[Goal] Find every line in the entries below that contains the word "height", treating uppercase and lowercase as different, and copy each of those lines.

——

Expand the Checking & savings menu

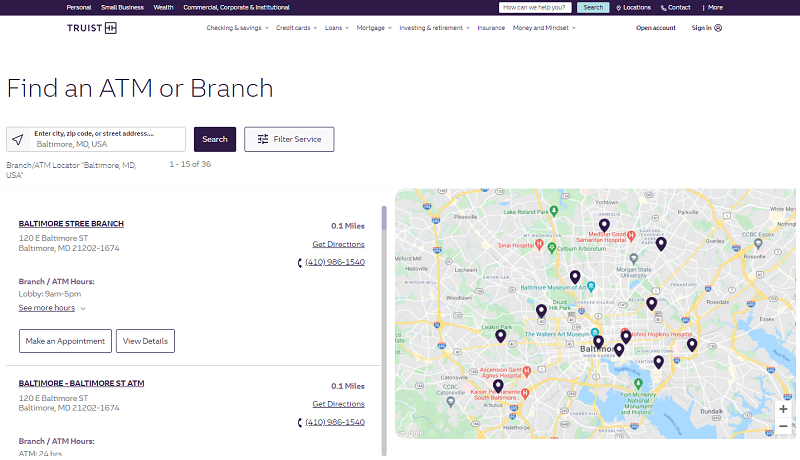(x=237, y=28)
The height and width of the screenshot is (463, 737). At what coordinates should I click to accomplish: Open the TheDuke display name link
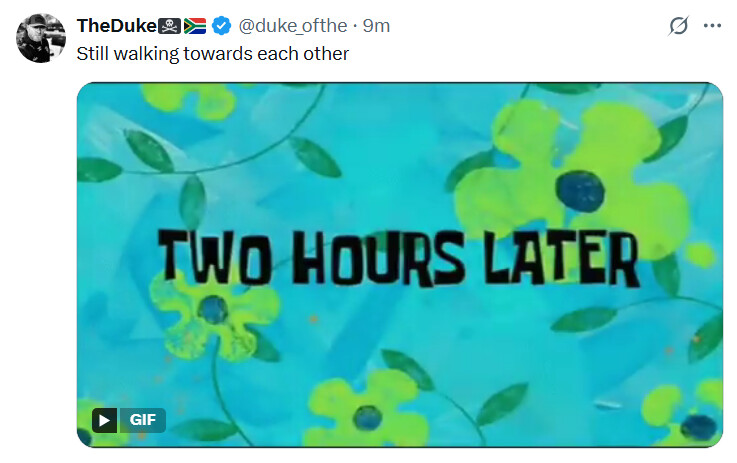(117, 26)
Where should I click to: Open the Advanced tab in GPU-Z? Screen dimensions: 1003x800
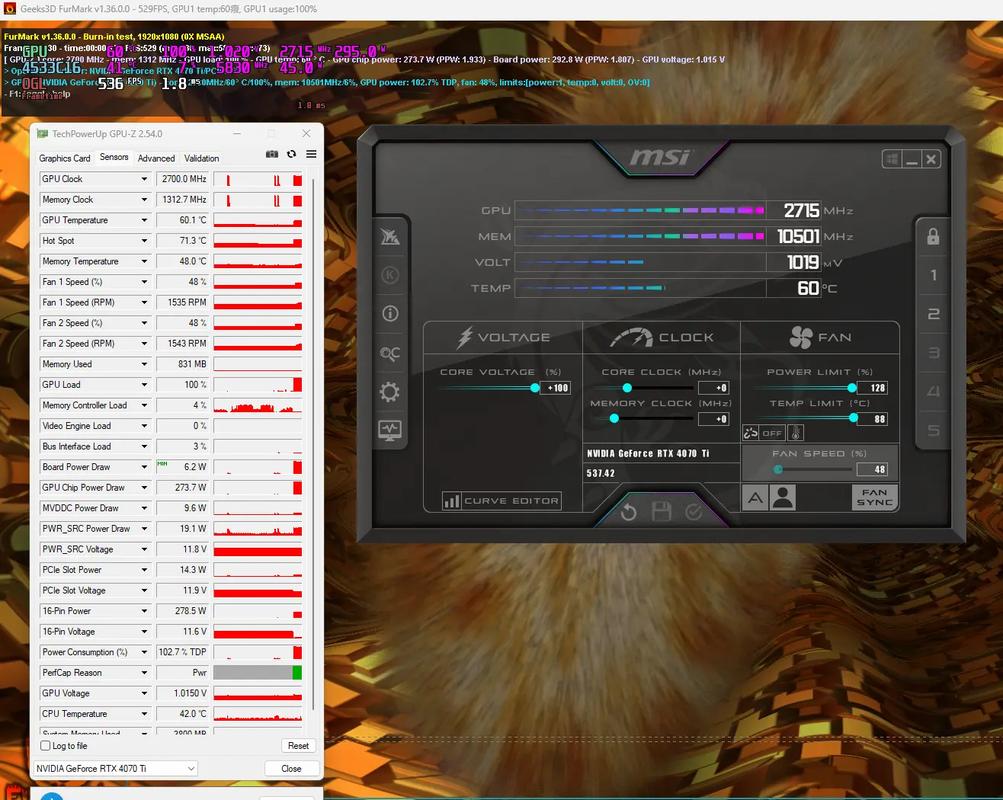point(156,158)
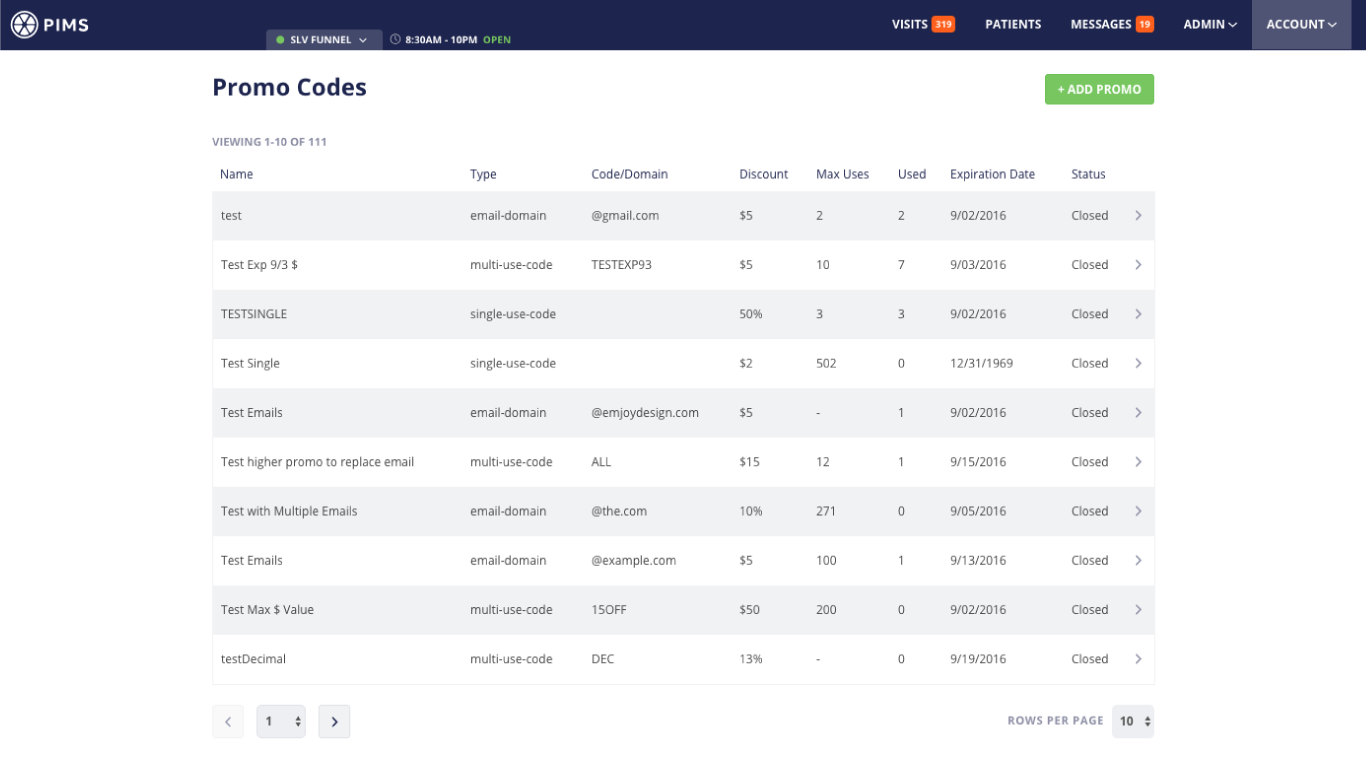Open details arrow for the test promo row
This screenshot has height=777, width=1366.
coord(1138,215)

——

[Correct result]
The height and width of the screenshot is (463, 737). At what coordinates should I click to accomplish: Open the TheDuke display name link
This screenshot has height=777, width=1366.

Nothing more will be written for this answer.